Work order: Locate, in the data below, the line that contains "Screen dimensions: 840x703" and the line that contains "Task: Click the line"; reproduce exactly those two lines and every line between them, nothing more.

Supplied material:
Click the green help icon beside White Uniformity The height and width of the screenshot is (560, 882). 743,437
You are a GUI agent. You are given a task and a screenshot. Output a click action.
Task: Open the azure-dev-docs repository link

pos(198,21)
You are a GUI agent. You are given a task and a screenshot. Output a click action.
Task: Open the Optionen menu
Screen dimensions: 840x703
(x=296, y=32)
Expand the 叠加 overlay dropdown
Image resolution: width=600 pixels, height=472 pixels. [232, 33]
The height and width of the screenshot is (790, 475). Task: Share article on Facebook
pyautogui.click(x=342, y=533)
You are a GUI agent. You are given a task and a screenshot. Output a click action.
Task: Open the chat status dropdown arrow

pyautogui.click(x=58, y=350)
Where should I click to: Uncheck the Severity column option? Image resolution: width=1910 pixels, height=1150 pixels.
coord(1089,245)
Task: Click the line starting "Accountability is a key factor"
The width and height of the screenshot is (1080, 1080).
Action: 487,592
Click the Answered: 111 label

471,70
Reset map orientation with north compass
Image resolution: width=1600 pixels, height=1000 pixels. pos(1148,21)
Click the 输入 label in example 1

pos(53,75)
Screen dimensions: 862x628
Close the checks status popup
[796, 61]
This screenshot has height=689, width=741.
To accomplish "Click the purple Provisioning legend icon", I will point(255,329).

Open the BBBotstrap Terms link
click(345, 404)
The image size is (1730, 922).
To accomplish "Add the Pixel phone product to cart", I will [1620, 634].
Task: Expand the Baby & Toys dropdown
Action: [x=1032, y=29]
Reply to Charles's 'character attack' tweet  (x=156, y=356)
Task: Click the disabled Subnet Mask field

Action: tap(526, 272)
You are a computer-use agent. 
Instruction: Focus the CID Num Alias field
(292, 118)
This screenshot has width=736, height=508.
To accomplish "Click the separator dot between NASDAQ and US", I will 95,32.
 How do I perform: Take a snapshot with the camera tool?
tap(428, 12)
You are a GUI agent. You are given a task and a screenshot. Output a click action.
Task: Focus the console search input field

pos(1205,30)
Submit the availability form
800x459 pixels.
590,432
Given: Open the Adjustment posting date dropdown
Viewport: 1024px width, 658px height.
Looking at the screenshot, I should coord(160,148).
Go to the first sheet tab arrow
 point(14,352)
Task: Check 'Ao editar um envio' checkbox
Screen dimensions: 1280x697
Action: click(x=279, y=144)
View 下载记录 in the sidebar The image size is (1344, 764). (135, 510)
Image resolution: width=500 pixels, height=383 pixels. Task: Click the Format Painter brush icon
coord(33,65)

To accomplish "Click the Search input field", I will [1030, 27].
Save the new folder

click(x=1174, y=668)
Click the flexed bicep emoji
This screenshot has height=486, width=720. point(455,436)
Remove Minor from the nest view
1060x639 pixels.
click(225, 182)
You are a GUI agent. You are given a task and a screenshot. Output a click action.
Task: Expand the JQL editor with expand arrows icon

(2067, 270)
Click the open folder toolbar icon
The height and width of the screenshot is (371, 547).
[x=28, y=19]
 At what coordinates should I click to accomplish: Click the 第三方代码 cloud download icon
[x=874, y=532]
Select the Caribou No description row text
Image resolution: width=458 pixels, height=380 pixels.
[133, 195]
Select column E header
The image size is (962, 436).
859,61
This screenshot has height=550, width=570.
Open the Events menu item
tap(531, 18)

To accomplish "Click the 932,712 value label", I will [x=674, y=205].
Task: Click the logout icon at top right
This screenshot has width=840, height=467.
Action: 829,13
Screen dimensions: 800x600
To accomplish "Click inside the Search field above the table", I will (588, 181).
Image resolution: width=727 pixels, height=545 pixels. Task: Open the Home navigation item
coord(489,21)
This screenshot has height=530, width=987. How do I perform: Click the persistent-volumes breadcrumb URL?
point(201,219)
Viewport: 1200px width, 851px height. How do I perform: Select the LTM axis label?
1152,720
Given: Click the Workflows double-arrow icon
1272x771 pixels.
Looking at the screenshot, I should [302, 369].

Written answer:
Screen dimensions: 840x703
(x=296, y=32)
Expand the 叠加 overlay dropdown
Image resolution: width=600 pixels, height=472 pixels. [232, 33]
The height and width of the screenshot is (790, 475). Task: Share article on Facebook
pyautogui.click(x=342, y=533)
You are a GUI agent. You are given a task and a screenshot. Output a click action.
Task: Open the chat status dropdown arrow

pyautogui.click(x=58, y=350)
Where should I click to: Uncheck the Severity column option? Image resolution: width=1910 pixels, height=1150 pixels.
coord(1089,245)
Task: Click the line starting "Accountability is a key factor"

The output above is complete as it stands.